Le traitement standard de la LAL est plutôt compliqué, avec plusieurs cycles de combinaisons de chimiothérapie. L’aperçu du traitement E1910 est le suivant :
- Étape 1 Induction – Tous les participants ont reçu 2,5 mois de chimiothérapie combinée, y compris la pégaspargase pour les moins de 55 ans. Les patients qui ont été testés positifs pour l’antigène CD20 des lymphocytes B ont également reçu du rituximab. À la fin de l’induction, 395 patients (81 %) étaient en rémission et 333 sont passés à l’étape 2. Les autres ont quitté l’étude.
- Étape 2 Intensification – Les patients ont reçu un traitement pour empêcher la leucémie de se développer dans le système nerveux central, un site courant de rechute s’il n’est pas prévenu. Ensuite, tous les patients ont été testés de manière centralisée pour MRD. Alors que l’évaluation primaire concernait la cohorte MRD-, les patients MRD+ ont continué dans l’essai.
- Étape 3 Expérimental – 286 patients (224 MRD- et 62 MRD+) ont été randomisés/assignés pour recevoir quatre cycles de chimiothérapie de consolidation avec ou sans blinatumomab. Le blinatumomab a été administré par perfusion intraveineuse continue pendant 4 semaines pour chacun des quatre cycles où il a été administré. 72 % des patients ont reçu du blinatumomab en perfusions de 72 et 96 heures, ce qui a permis de surmonter les problèmes de faisabilité de la conduite de l’essai. Suite à l’approbation par la FDA du blinatumomab pour les patients MRD+ en mars 2018, les participants MRD+ ont été affectés au bras blinatumomab.
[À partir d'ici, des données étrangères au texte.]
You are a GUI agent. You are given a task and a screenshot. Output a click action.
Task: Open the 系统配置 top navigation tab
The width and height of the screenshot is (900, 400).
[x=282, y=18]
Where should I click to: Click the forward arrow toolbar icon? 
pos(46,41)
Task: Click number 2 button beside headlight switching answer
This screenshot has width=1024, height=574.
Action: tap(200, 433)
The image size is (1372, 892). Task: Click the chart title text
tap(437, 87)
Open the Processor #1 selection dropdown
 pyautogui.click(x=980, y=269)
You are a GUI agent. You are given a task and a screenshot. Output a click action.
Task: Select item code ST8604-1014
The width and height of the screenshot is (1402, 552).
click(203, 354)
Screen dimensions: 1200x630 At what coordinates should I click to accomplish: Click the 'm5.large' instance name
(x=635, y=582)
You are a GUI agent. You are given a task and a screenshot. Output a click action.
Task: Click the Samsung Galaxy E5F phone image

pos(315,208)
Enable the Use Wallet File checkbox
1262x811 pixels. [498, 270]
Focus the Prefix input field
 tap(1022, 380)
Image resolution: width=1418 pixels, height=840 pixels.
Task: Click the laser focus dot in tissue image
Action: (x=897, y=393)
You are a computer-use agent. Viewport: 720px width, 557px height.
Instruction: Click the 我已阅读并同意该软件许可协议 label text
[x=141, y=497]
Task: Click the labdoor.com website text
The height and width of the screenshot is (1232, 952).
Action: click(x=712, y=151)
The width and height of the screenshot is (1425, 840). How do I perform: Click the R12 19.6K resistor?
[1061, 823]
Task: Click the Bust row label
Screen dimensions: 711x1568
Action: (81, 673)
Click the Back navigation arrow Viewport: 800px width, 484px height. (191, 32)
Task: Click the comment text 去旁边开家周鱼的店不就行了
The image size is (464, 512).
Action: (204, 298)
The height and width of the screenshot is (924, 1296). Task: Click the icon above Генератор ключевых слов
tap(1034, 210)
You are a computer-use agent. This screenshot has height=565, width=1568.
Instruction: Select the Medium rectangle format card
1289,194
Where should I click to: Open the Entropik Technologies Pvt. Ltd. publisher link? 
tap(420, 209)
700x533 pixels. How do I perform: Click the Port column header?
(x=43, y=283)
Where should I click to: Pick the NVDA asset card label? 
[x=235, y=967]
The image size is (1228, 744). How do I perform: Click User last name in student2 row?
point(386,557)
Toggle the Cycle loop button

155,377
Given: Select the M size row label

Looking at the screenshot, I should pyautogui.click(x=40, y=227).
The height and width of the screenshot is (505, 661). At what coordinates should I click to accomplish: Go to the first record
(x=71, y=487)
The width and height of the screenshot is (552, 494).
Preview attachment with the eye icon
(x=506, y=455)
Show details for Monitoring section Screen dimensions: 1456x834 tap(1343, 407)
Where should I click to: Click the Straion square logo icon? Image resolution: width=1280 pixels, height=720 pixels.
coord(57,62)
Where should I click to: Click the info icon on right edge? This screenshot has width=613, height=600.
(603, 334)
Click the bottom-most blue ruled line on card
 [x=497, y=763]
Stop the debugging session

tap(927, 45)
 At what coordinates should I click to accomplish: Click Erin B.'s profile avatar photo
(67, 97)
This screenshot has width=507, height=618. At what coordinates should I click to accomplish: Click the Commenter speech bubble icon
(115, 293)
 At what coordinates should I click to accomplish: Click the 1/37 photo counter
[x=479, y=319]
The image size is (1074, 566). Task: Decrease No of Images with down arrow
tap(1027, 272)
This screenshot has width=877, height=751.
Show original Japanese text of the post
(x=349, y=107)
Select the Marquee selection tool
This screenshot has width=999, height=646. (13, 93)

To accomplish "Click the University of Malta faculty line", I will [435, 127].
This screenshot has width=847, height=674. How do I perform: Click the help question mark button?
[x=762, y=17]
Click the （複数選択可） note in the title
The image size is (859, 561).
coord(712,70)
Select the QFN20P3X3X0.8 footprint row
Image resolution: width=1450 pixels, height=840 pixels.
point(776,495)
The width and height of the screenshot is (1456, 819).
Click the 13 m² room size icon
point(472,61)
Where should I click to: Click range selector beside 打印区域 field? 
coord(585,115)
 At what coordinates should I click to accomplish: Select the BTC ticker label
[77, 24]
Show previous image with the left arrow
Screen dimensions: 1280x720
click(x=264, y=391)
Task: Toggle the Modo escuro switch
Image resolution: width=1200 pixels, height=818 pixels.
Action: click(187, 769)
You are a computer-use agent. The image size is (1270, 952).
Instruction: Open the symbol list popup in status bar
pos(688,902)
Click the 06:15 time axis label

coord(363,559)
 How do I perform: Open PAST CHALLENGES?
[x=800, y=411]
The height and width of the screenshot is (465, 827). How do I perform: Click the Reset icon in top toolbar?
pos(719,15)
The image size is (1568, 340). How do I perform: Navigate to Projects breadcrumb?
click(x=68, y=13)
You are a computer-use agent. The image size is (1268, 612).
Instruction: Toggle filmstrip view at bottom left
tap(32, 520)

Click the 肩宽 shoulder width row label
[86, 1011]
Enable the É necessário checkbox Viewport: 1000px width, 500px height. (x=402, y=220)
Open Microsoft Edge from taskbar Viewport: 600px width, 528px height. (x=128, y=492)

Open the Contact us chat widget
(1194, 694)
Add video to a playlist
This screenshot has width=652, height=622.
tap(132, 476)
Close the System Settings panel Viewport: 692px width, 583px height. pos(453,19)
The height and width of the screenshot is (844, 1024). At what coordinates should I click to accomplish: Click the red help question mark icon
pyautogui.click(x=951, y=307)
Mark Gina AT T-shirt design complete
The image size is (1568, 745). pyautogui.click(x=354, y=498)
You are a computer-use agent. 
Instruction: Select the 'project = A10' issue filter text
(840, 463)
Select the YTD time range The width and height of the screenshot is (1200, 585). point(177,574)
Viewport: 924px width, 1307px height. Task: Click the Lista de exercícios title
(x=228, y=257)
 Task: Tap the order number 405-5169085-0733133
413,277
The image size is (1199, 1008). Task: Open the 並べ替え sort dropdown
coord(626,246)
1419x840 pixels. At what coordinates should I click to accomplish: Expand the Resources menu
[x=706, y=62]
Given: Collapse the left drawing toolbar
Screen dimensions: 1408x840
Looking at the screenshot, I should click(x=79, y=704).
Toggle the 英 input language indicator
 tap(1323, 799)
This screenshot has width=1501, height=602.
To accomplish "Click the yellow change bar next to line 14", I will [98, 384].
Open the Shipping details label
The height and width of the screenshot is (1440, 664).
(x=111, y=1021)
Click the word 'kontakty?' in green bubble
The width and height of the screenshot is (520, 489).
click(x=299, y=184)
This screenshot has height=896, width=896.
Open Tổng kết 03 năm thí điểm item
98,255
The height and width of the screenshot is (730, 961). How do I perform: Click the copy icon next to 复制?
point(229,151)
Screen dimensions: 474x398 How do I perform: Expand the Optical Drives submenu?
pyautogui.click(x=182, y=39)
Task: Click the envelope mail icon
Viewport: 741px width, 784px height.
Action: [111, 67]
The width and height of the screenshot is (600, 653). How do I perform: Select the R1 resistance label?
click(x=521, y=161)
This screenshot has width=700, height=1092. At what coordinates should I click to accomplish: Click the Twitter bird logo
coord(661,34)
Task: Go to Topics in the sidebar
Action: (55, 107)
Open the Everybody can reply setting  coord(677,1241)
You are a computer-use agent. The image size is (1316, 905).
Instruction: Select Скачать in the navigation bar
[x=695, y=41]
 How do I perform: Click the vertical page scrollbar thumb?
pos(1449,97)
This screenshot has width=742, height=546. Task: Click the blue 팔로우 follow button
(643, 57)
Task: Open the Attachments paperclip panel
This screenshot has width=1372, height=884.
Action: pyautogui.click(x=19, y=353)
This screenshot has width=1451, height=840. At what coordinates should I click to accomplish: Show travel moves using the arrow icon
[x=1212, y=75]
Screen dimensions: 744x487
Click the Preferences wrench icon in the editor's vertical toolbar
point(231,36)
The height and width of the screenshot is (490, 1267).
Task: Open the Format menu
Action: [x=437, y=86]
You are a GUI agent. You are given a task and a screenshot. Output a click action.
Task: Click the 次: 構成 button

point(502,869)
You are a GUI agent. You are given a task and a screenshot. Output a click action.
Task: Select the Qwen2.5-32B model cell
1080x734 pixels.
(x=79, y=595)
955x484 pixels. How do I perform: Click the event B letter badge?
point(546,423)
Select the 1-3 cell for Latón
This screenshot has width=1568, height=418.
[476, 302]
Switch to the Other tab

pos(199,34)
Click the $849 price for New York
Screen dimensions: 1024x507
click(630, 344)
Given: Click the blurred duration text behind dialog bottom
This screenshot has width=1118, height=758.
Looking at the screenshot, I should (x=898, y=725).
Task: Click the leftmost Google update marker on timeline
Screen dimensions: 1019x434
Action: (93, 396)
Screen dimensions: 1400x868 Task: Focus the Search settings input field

Les patients MRD ont continué à être randomisés.
- Étape 4 Maintenance – Les patients ont reçu un traitement POMP (Purinethol + Oncovin® + méthotrexate + prednisone) pendant environ 2 ans, généralement administré pour maintenir la LAL en rémission et augmenter les chances de guérison.
Résultats
Une analyse intermédiaire planifiée a montré que parmi les 224 patients MRD, il y avait 56 décès : 17 dans le bras chimiothérapie plus blinatumomab et 39 dans le bras chimiothérapie contrôle. Le suivi médian à l’époque était de 43 mois. La médiane de survie globale n’a pas été atteinte dans le bras chimiothérapie plus blinatumomab contre près de 6 ans (71,4 mois) dans le bras contrôle. L’essai continue de suivre les participants.
L’étude n’a trouvé aucun nouveau problème de sécurité associé à l’utilisation de la chimiothérapie plus le blinatumomab, et a utilisé des perfusions de 72 et 96 heures chez 72 % des patients. Ces temps d’infusion se sont avérés nécessaires pour mener à bien l’essai. Les chercheurs prévoient d’analyser plus en profondeur les données pour déterminer si des sous-groupes particuliers de patients sont plus susceptibles de bénéficier du blinatumomab que d’autres.